The hearing was ordered by the Manitoba Human Rights Commission, following a complaint filed in 2015.

T.A. testified to a lifetime of struggles with depression, anxiety and related mental health issues dating to childhood; all of it rooted in a gender identity assigned at birth that didn’t fit.

“I was aware growing up about the binary assignment and for the most part I complied, but I felt uncomfortable with it,” they said. “Whenever I would stray from that designation, I was frequently met with scorn, disdain and ridicule.

“When I’m required to produce a form of identification, if (it’s) perceived there is an incongruity, I have frequently been subject to invasive questioning. There have even been cases whether it is my rightful documentation, whether I have the right to possess my own documents.”

Others who identify as transgendered or pangendered in Canada lead lives of exclusion from social norms and often end up underemployed, unemployed, in poverty or homeless, the tribunal heard.

T.A. has since left the province and obtained a driver’s licence and a health card that recognizes neither the male or female sex designation.

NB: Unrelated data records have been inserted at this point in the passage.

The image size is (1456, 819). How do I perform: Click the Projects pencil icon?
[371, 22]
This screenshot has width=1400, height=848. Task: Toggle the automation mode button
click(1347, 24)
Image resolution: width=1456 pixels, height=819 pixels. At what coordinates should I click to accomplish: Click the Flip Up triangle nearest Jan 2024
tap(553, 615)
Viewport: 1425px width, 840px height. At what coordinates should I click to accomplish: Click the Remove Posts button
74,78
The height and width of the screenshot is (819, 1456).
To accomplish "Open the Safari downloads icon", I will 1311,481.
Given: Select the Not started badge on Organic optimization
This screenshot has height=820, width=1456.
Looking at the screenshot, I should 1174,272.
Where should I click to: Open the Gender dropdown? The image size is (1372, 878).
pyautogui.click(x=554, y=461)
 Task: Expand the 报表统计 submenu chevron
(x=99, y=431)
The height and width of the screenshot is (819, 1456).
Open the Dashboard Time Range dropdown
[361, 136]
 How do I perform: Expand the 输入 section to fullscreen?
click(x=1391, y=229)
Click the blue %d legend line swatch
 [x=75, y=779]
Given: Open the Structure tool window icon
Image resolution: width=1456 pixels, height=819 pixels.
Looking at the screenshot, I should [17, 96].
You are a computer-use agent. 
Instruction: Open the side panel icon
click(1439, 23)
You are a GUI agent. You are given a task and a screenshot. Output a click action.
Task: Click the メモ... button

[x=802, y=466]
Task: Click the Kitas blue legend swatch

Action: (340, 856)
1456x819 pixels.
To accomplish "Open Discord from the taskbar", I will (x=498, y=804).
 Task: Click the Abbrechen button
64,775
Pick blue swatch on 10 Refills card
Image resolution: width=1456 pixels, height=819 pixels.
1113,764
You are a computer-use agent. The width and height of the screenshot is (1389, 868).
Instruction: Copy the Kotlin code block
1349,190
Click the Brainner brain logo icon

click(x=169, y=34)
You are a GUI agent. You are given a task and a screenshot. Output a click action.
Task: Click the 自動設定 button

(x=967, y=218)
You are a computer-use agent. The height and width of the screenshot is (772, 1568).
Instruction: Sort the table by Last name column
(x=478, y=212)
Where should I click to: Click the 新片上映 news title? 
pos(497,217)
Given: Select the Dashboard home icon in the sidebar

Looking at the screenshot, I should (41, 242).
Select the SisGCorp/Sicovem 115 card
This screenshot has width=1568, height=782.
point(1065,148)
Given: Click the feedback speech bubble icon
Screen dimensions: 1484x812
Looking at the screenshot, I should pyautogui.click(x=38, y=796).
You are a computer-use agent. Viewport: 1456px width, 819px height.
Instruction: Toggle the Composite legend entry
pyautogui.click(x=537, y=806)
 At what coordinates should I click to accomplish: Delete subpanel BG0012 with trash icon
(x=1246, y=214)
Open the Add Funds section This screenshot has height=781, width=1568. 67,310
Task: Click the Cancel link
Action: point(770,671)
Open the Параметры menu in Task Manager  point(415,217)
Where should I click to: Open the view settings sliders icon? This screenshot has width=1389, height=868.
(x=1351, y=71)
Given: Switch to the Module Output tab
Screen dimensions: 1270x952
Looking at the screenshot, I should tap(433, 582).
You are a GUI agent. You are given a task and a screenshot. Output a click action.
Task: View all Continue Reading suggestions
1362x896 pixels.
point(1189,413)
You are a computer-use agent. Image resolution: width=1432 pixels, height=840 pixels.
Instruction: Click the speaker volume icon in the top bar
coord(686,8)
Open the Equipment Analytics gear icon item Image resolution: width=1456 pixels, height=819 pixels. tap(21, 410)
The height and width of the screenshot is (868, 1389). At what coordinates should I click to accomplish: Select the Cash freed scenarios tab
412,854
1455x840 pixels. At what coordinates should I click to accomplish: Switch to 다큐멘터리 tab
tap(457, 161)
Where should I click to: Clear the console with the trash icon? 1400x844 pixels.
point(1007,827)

Across Canada, provincial jurisdictions which issue health cards, driver’s licences and basic fundamental identification papers such as birth certificates are finding gender designations under challenge.

In Saskatchewan, a court in Regina last year ordered the province to allow for the removal of gender markers from birth certificates.

After two human rights complaints in recent years, Ontario began adding X as a gender marker in addition to M or F on birth certificates in 2018. Alberta amended its legislation to allow for the non-binary markers, and both the Northwest Territories and Newfoundland-Labrador also allow for the non-binary designations on birth certificates.

This case brings the issue to Manitoba.

The hearing is scheduled to continue through Thursday.